Last week I voted for the Tobacco and Vapes Bill.
Smoking is our biggest preventable killer so there is no more obvious target for healthcare gains to save lives lost to cancer, heart disease and stroke each year.
Bottom line; smoking is the only product on sale legally that, if you follow the instructions, will very probably kill you.
Governments have acted in the past and we’ve seen smoking rates tumble. It’s time to finish the job and this Bill is part of that.
We talk a lot about the pressures on the NHS, about public satisfaction, systems and staffing.
We can increase the NHS budget and put in a place a properly funded workforce plan. We’ve done both.
We can produce Covid recovery plans – for urgent and emergency care, for primary care and elective waiting lists – and the Government have done them all.
But the truth is – demand continues to outstrip supply and we cannot continue to increase the health budget faster than GDP.
We must think long-term about population preventative health.
The proposed measures seek to create a SmokeFree generation and modelling shows us that if the age of sale were increased by one year every year – as proposed in the Bill – smoking rates among 14 to 30 year olds are likely to be zero by 2050.

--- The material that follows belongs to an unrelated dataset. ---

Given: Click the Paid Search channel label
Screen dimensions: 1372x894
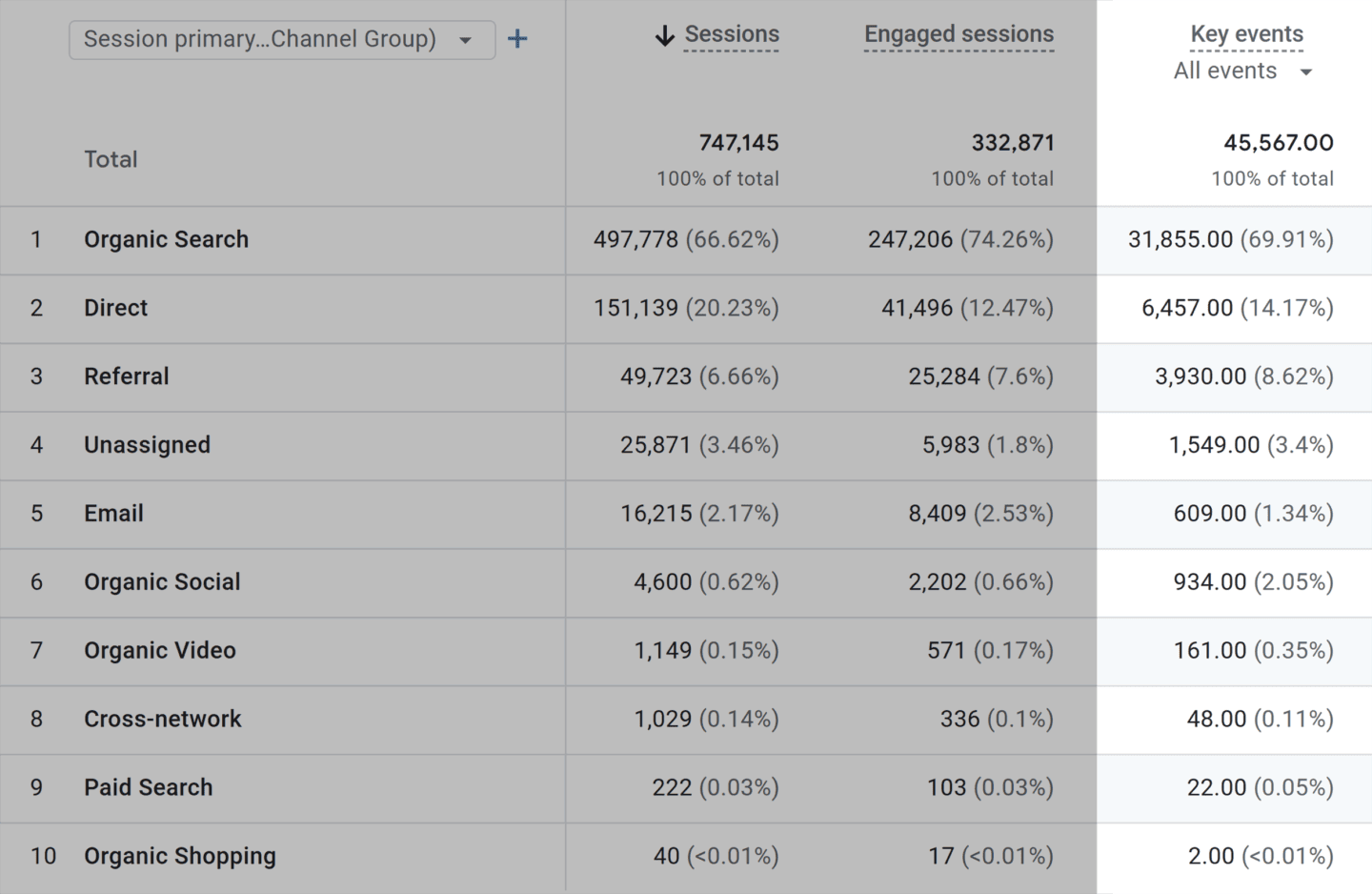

I’ve said since the Prime Minister announced these measures in his conference speech last year, the Government has to win the argument as well as the vote.
I believe Ministers have done that but we can’t get away from the fact we will have a situation at some future point where a 50 year old can legally smoke while a 49 year old cannot.
It is rather inelegant but it misses the very point of the “SmokeFree” ambition this Bill has at its’ heart.
It doesn’t criminalise existing smokers and it ensures the purchase of tobacco by those under age will not be criminalised by this legislation - compliance will be the responsibility of the business as is the case with the current law – it makes it illegal to sell tobacco products to anyone who is born on or after New Year’s Day 2009.
That includes my 13-year old son.
By passing this legislation the state is saying to him it’s not OK to start smoking when you reach 18 and I think when we look back we will ask how did we ever say it was.
And by doing so my son never becomes that 49 year old. That’s the point.
We’re told raising the age of sale will fuel the black market and the next generation of smokers will pick up the habit via illicit sales.
A comprehensive anti-smuggling strategy has succeeded in halving the illicit market share from 22-11% and I welcome how the work of Border Force and HMRC has been updated in light of this proposed legislation.
Am I just being hopeful in thinking that will work? No. When the age of sale was raised from 16 to 18 in 2007, the illicit market did not increase.
Of course we must continue to give help to quit advice to current smokers and that needs funding.
I welcome £70 million a year for the next five years into ‘stop smoking services’ and to pay for that Ministers should look again at a tobacco industry levy.
In this debate we often hear about the ‘nanny state’. I have always believed that in a publicly funded healthcare system we have a right – and indeed a responsibility – to act on public health because it becomes everyone’s problem when we don’t.